Kejadian

Ada kejadian di mana mereka tak sengaja berci-ci-ci-ci-cium-berciuman, ehem. Hingga membuat seorang Chitanda harus terperangkap dalam lingkup imajinasi kotornya, yang hanya ia lakukan sekali seumur hidup.

.

Kaoru Ishinomori dengan nekochanflat.

Hyouka and all identifiable character(s) are owned by Honobu Yonezawa. The author of the fanfiction doesnot, in any way, profit from the story and that all creative rights to the characters belong to their original creators.


.

.

"Oreki-san, kamu ikut menjenguk Fukube-san? Mayaka-san sudah ke rumah sakit kemarin. Ia bilang, kepala Fukube-san diperban," cerocos Chitanda. Hanya mereka berdua yang ada di dalam ruangan, karena Ibara masih mengurus beberapa hal di perpustakaan.

Ketika Chitanda mengatakan itu, pandangan matanya masih fokus menekuni buku bacaan, namun karena tidak ada reaksi dari seseorang yang duduk di hadapannya, ia angkat juga kepala. "Oreki-san?"

"Iya—" Oreki menjawab dengan refleks. Ia membalikkan halaman buku yang sama sekali tidak ia baca, kemudian mengulang pertanyaan Chitanda di kepala. Oh.

Intinya, menanyakan dia ikut menjenguk atau tidak, 'kan? Oreki berdehem."Iya, aku ikut."

Chitanda memerhatikannya lekat-lekat. Mendengar dari berita mulut ke mulut, Oreki ikut jatuh bersama Fukube dari tangga. Suatu hal yang janggal mengapa hanya Fukube saja yang terluka. Apalagi luka yang menimpa Fukube cukup parah; belakang kepalanya berdarah.

"Oreki-san, masa' kamu tidak terluka sama sekali? Aku—" Chitanda tahu tidak sopan menanyakan hal ini, tetapi ia tidak bisa menahan diri, "—aku penasaran."
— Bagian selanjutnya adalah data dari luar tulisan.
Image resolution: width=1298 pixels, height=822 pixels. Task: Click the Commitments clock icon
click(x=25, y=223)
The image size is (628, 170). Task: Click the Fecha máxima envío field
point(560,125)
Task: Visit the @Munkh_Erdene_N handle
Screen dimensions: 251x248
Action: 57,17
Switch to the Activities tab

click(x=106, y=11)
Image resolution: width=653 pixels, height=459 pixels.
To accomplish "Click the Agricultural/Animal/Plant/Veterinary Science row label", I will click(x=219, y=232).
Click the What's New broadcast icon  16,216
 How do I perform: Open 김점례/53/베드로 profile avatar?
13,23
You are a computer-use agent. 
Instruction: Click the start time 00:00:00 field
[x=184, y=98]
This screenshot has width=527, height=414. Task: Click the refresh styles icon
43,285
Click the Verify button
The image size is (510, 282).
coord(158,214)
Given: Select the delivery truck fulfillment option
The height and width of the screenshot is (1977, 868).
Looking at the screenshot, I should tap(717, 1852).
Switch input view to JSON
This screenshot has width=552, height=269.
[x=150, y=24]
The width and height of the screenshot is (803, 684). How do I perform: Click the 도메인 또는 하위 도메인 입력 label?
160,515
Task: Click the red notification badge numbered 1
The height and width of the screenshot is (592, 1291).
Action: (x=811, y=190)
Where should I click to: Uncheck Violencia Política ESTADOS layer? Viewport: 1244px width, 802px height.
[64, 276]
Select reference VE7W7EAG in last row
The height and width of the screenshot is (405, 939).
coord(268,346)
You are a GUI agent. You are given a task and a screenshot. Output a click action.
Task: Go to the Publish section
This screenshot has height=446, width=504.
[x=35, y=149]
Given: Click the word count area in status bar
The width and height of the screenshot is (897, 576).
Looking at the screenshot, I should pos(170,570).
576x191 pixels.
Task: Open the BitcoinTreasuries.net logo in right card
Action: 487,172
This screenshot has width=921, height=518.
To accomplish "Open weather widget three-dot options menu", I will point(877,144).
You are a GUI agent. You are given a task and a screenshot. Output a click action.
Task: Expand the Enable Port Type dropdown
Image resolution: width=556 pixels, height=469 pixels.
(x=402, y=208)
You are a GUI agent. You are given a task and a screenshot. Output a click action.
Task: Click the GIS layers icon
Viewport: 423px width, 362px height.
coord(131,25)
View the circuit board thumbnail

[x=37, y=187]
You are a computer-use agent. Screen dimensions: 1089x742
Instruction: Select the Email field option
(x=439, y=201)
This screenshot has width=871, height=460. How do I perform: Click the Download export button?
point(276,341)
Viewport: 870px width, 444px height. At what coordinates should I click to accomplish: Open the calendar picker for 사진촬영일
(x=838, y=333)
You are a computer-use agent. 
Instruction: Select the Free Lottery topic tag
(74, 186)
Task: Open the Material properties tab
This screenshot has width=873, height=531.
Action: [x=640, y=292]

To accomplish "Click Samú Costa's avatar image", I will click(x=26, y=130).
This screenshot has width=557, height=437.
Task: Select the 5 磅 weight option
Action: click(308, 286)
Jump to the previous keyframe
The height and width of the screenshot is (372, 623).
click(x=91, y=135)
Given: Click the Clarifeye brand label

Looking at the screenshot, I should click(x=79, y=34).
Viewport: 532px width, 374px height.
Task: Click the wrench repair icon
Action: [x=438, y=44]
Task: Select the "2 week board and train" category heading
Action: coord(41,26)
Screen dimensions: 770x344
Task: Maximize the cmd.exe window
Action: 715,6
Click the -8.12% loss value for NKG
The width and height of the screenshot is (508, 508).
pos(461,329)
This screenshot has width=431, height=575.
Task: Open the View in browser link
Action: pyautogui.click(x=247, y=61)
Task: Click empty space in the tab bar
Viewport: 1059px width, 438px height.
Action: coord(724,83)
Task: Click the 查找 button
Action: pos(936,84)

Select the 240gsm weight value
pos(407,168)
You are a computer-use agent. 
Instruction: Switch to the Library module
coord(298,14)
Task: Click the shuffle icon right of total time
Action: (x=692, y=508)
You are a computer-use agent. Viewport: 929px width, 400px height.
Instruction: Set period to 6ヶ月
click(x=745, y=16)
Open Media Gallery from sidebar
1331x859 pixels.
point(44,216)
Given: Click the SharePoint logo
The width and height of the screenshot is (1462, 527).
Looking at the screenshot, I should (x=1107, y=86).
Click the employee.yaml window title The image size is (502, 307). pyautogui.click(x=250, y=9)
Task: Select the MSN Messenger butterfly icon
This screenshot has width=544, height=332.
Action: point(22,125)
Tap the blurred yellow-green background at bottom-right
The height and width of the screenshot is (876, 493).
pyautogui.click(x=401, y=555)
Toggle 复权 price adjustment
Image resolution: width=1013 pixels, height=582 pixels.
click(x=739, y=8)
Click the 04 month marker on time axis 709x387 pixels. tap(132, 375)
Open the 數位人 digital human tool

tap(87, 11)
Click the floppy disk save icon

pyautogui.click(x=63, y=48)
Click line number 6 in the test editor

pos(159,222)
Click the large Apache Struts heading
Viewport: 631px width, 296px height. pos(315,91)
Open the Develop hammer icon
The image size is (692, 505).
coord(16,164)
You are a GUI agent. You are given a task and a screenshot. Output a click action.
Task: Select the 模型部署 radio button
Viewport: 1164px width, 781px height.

Dari semua manusia yang ada di dunia (minimal yang ia kenal), Oreki tahu hanya Chitanda yang berani menanyakannya. Beberapa teman sekelas yang menjenguknya hanya berbasa-basi dengan berkata, "apa kamu sungguh baik-baik saja?" tetapi Oreki tahu apa maksud pertanyaan mereka; bagaimana mungkin kondisinya bisa baik-baik saja sementara Fukube luka parah?

Tapi—ia tidak mungkin menceritakan apa yang sebenarnya terjadi! Tidak, terlebih jika hanya ia yang mengetahuinya karena Fukube lebih dulu jatuh pingsan sebelum sadar apa yang mereka berdua sedang alami saat itu.

Ia menarik napas. "Katakan saja aku tidak terluka secara fisik," Oreki menjawab, ia tidak bisa mengubah nada bicaranya yang terkesan ketus.

"Jadi, Oreki-san terluka secara psikis?" Chitanda mengangkat kepala—seperti biasa ia selalu mengejar apabila jawabannya belum terpuaskan. Kelihatannya ia tidak menangkap nada ketus dari kalimat Oreki. Bola matanya melebar, raut mukanya berubah panik. "Oreki-san, bukannya itu lebih parah secara psikologis? Pernah kita bahas bukan, mengobati mental lebih susah dibandingkan mengobati anggota badan? Jangan-jangan, Oreki-san mengalami trauma dengan tangga sekarang?"

… gadis ini.

"Ini hanya—" kalimat Oreki menggantung di udara. Hanya apa? Ia hanya apa?

Ia hanya tidak sengaja menciumnya—begitu?

Ya. Mereka berdua saat itu terjatuh dari tangga, dan Fukube memang mengalami luka yang lebih parah. Itu karena Fukube jatuh dengan Oreki di atasnya, belakang kepala lebih dulu, dahi bertemu dahi, hidung bertemu hidung, dan yang terakhir—

mulut bertemu mulut.

"—hanya ketidakstabilan emosi."

Cup.

.

.

"Permisi."

Begitu mengatakan itu, Chitanda dan Oreki bersamaan masuk. Oreki berusaha keras untuk tidak menutup hidungnya. Tiap ruangan di rumah sakit tentu dilengkapi dengan bau obat-obatan yang khas. Tak terkecuali dengan ruangan yang mereka masuki kini. Fukube duduk di atas tempat tidur dengan kedua kaki lurus dan punggung bersandar pada dinding, bantal di pangkuan, membaca majalah. Senyumnya merekah melihat mereka berdua.

"Yo!" Fukube memasang gaya hormat sebagai pengganti salam. "He—h, Chitanda-san, kau hebat bisa menyeret Houtarou kemari. Kupikir rasa malas membuatnya enggan."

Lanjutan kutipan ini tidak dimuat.